Numerical Simulation Of The Stress Field Of The PEN For SOFC

The Solid Oxide Fuel Cell (SOFC) is a new type all solid-state energy conversion device operated at high temperatures with the advantages of high efficiency, fuel adaptability, fuel reformed within cell, no need using the precious metal electrode, good modularity and site fixed flexibility, etc. Therefore, the SOFC has become a very hot research subject in the domain of Fuel Cell.Considering the structural characteristic of the PEN and the working conditions of the SOFC, it is made to simulate the thermal stress distribution of the PEN on the basis of the thermal stress theory and the finite element analysis. Using the Visual C++ program to build the interpolation function of the temperature, put the previously temperature data into the thermal apply in this simulation, then calculate the thermal stress field for planar PEN and corrugated PEN. Combining the advantages of the two structures, raise a new structure: steric octagon PEN, and simulate out the thermal stress field.1) Through comparing the three different structures,the simulation results show that the planar PEN's maximal stress and displacement is higher than the corrugated PEN and the steric octagon PEN's, the stress and the displacement value of the steric octagon PEN is the minimum, which testify the structure stability of the steric octagon PEN.2) Through comparing PEN under the different working conditions, such as the direction, the rate and compose of the gas, the simulation results show that the PEN structure in co-flow condition is more stable than that in counter-floe condition.

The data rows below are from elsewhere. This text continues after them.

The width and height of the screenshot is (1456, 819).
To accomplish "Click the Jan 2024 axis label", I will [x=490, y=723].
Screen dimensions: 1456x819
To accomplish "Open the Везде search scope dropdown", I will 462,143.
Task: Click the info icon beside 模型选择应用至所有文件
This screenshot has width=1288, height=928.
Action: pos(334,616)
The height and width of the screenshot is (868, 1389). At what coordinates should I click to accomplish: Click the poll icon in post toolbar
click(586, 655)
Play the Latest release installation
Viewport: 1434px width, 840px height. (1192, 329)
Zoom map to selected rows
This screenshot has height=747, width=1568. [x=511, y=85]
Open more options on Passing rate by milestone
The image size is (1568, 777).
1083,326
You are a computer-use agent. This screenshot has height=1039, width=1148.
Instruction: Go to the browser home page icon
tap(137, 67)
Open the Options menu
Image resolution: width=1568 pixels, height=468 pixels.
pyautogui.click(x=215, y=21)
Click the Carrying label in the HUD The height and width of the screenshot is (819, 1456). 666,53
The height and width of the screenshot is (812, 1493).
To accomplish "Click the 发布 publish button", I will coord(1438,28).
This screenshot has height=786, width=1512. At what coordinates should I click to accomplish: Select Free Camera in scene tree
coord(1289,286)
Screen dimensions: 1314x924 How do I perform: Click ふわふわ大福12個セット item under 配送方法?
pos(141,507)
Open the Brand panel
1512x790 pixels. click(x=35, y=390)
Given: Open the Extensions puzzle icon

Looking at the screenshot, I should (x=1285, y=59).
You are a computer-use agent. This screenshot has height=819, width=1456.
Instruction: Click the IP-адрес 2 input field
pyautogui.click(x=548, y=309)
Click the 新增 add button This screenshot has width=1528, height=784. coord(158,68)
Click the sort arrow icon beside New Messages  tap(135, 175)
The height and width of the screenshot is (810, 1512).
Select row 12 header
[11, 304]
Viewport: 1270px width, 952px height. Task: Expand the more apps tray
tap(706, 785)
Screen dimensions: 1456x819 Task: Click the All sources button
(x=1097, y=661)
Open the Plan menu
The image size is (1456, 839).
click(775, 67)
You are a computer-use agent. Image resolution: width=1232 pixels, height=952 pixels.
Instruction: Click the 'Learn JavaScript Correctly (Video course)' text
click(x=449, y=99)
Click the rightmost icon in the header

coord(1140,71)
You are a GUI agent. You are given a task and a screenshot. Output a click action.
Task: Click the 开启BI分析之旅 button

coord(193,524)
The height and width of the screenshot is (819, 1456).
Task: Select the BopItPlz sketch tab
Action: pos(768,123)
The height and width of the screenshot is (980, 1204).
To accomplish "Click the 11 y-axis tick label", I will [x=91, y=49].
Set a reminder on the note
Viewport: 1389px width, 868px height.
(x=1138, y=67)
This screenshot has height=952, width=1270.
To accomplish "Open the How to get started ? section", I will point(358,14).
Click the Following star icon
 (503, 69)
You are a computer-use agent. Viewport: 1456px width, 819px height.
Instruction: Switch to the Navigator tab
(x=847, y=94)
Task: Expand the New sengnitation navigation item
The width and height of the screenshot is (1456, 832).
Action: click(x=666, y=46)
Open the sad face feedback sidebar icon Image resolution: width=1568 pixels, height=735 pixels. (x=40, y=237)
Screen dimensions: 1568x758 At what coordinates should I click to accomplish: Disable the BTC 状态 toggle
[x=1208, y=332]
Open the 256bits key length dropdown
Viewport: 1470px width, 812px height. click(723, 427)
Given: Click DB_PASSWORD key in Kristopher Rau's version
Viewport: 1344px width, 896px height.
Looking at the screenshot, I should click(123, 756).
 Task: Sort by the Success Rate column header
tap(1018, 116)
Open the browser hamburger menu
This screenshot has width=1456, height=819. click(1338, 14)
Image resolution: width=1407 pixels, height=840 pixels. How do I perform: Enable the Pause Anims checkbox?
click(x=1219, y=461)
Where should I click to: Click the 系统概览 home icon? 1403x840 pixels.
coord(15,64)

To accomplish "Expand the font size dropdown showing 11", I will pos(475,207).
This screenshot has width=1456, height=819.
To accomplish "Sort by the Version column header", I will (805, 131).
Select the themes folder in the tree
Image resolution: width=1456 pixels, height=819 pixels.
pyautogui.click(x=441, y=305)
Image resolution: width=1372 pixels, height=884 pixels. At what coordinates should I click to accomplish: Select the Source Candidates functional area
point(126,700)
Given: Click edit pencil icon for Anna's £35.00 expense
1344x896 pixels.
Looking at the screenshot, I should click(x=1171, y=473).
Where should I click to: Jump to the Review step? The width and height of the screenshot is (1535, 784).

The temperature and the thermal stress increase with the rate of the gas and the content of the H2 in the fuel gas. The planar PEN is affected most by the working conditions in the three structures, while the steric actagon PEN is affected least.3) Comparing the thermal stress in the anode, electrolyte, cathode and two interfaces of any two layers of above, the simulation results show that the maximal thermal stress occur at the interface of the anode and the electrolyte, which is cause by the thermal expansivity making the PEN bend to the anode layer.